A close friend introduced me to the idea that practicing martial arts has the potential to assist a Muslim in achieving a higher spiritual connection with God. Since I had always associated martial arts with Asian culture and Eastern religions such as Zen Buddhism, the connection with Islam did not immediately occur to me.
But after sitting in on one of my friend Imran’s aikido and karate classes at a dojo in the United Arab Emirates last month, the correlations began to unfold before my eyes. The mood was set when, just before starting two hours of rigorous and meticulous training, a number of students and the sensei assembled to pray Islam’s sunset prayer, known as maghrib.,………………..
While learning defensive fighting skills is the core purpose of training, interactions between students were remarkably cordial. A deep sense of equality filled the room; no matter how advanced in skill an apprentice, young or old, happened to be, s/he made an effort to enrich the experience of peers. Whether the belts they wore around their waists were black, brown, purple or white, everyone appeared to derive some value from the session.

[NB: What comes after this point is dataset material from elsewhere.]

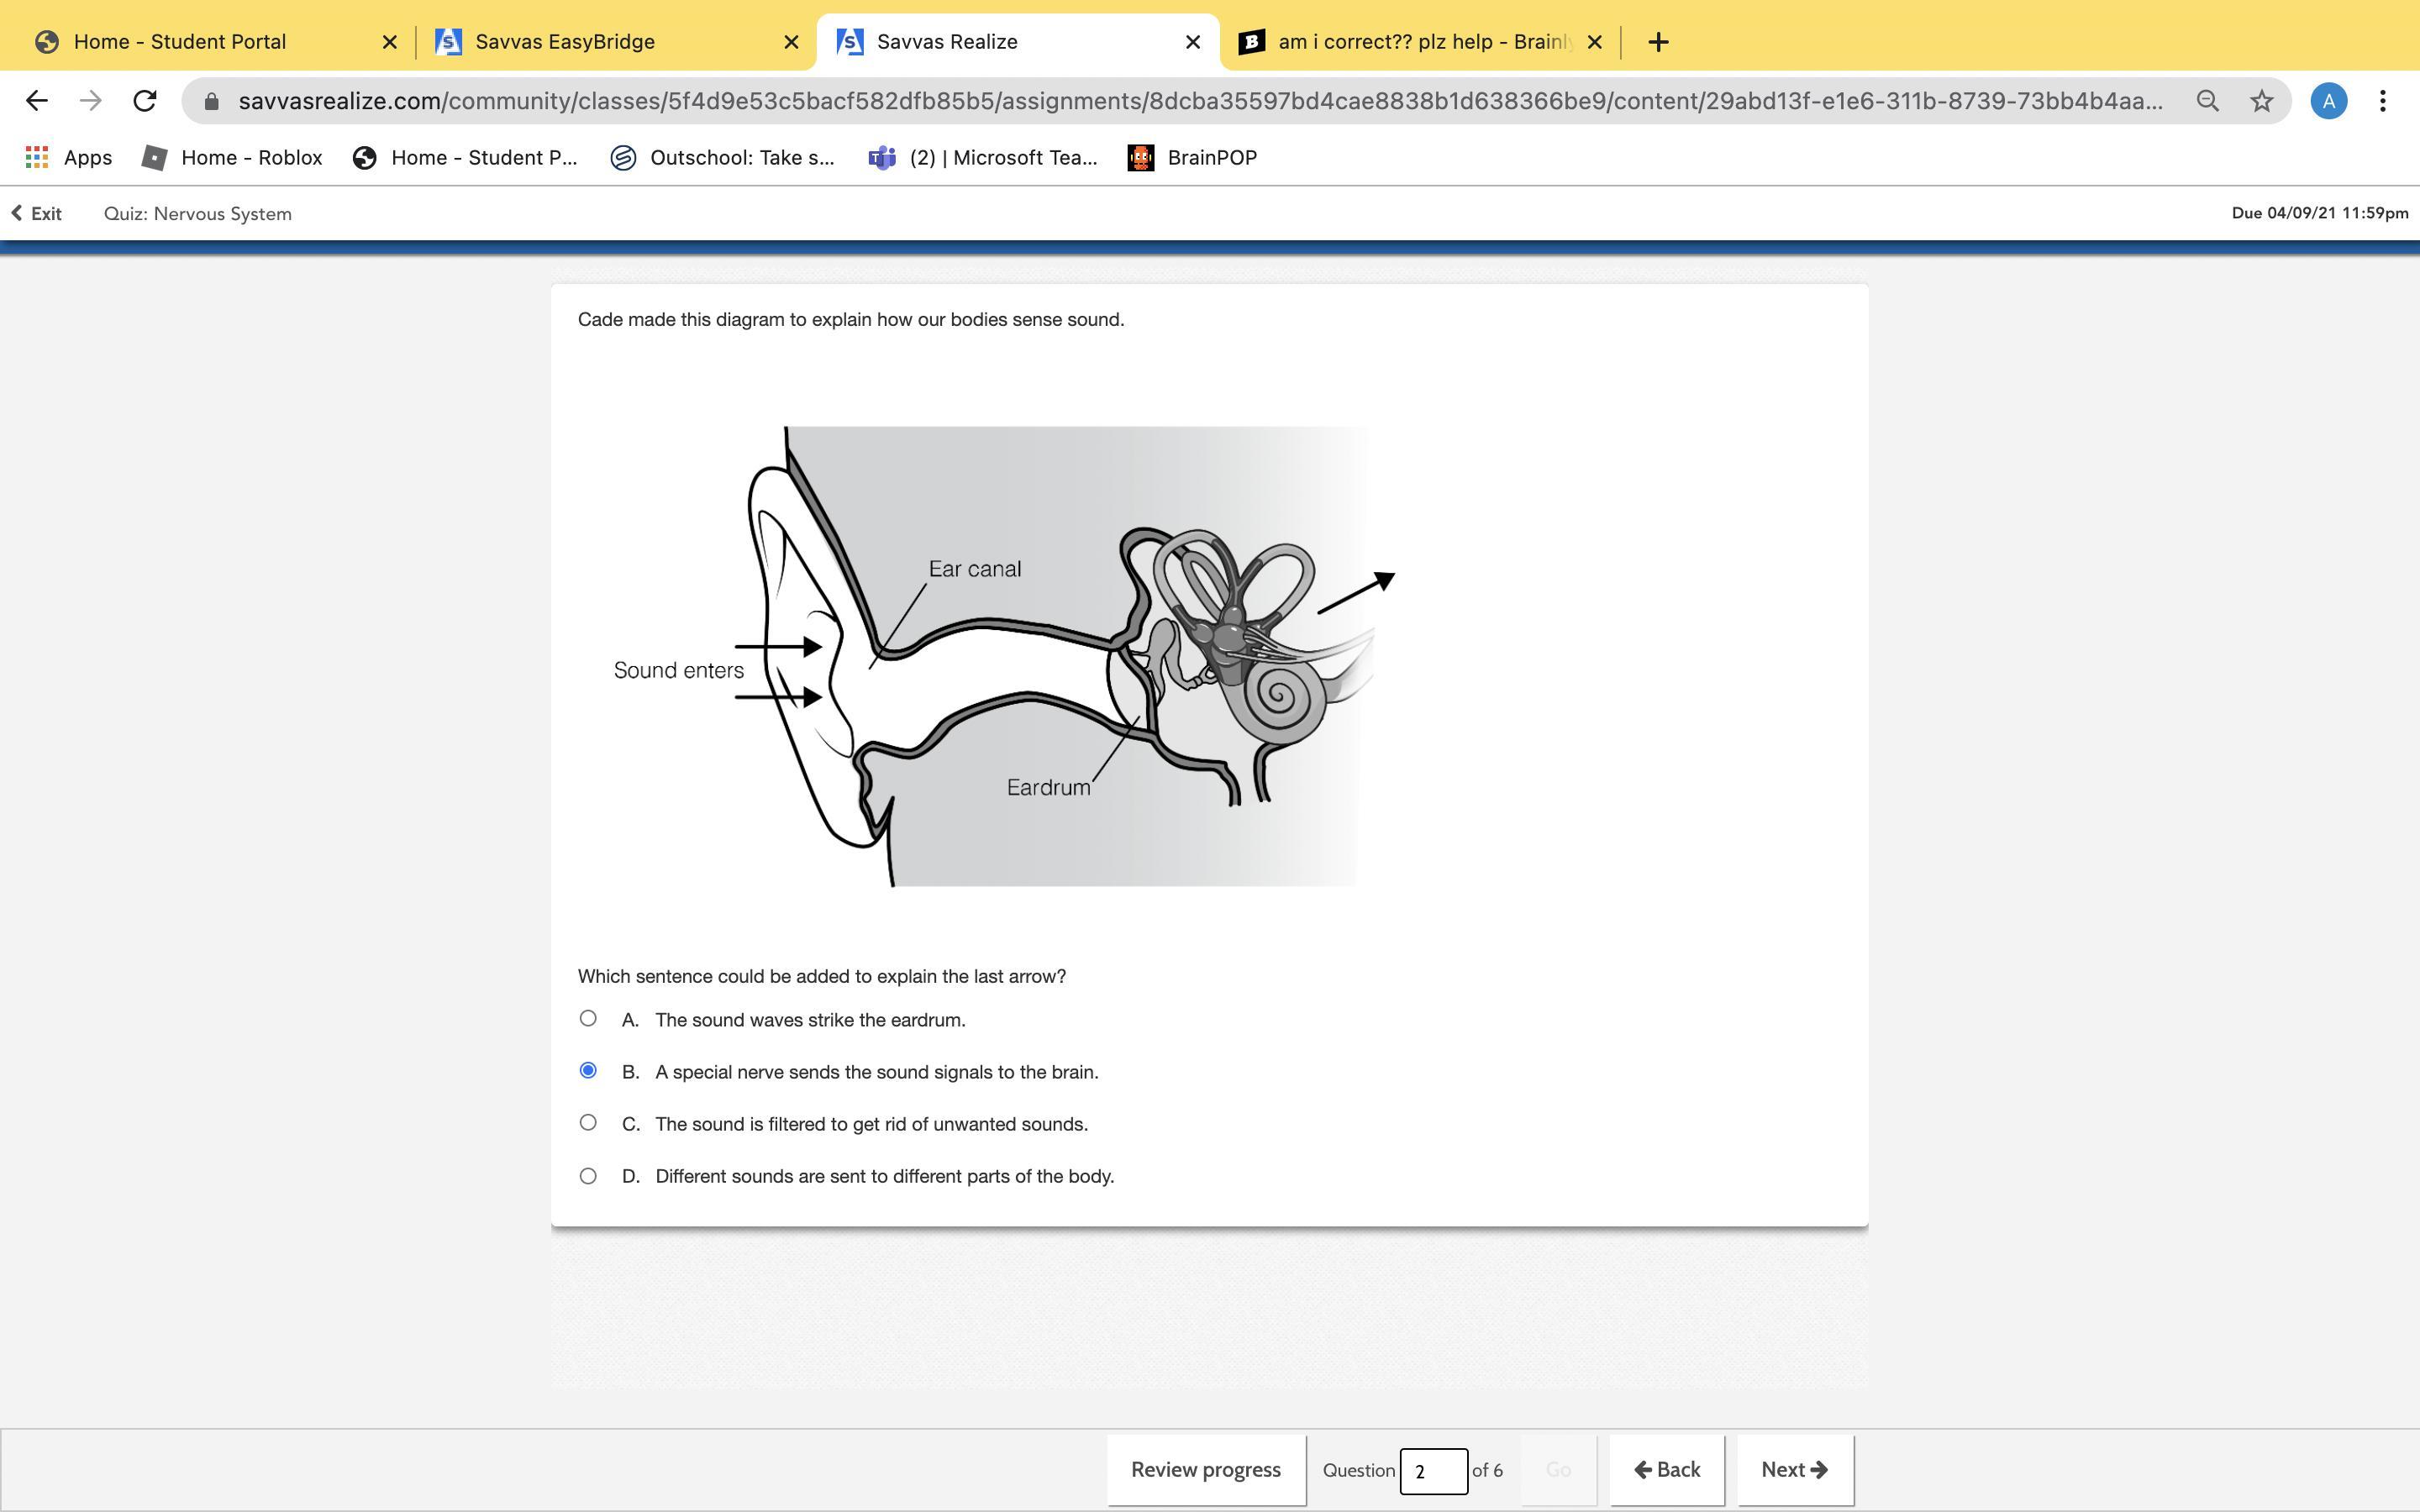Open the profile avatar icon
The width and height of the screenshot is (2420, 1512).
click(2328, 101)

This was inspiring for me because of the commonalities I saw with Islam. Muslims at varying stages along the spiritual path share a common ambition: to forge an intimate bond with the one Almighty God. Islam embodies an undeviating path to peace of mind, attained by aligning one’s physical, mental, financial, family and community affairs to this primary goal, which we should help each other work toward.
For a martial artist, the journey of perfecting technique doesn’t end with a black belt, it demands continual dedication and training. Imran told me later than evening, “Karate is like a pot of boiling water, and constant training is the fire that keeps the water boiling,” citing wisdom from a prominent karate instructor that can underlie both martial arts and Islamic devotion.
The comment brought to mind the concept of Al Insan Al Kamil in Islamic theology, describing the perfect being who has achieved unity with God in mind, body and soul. Attaining this level of consciousness demands a series of traits, such as steadfastness (istiqamah), self-inventory (muhasabah), improvement (tahsin) and humility — each honed to perfection.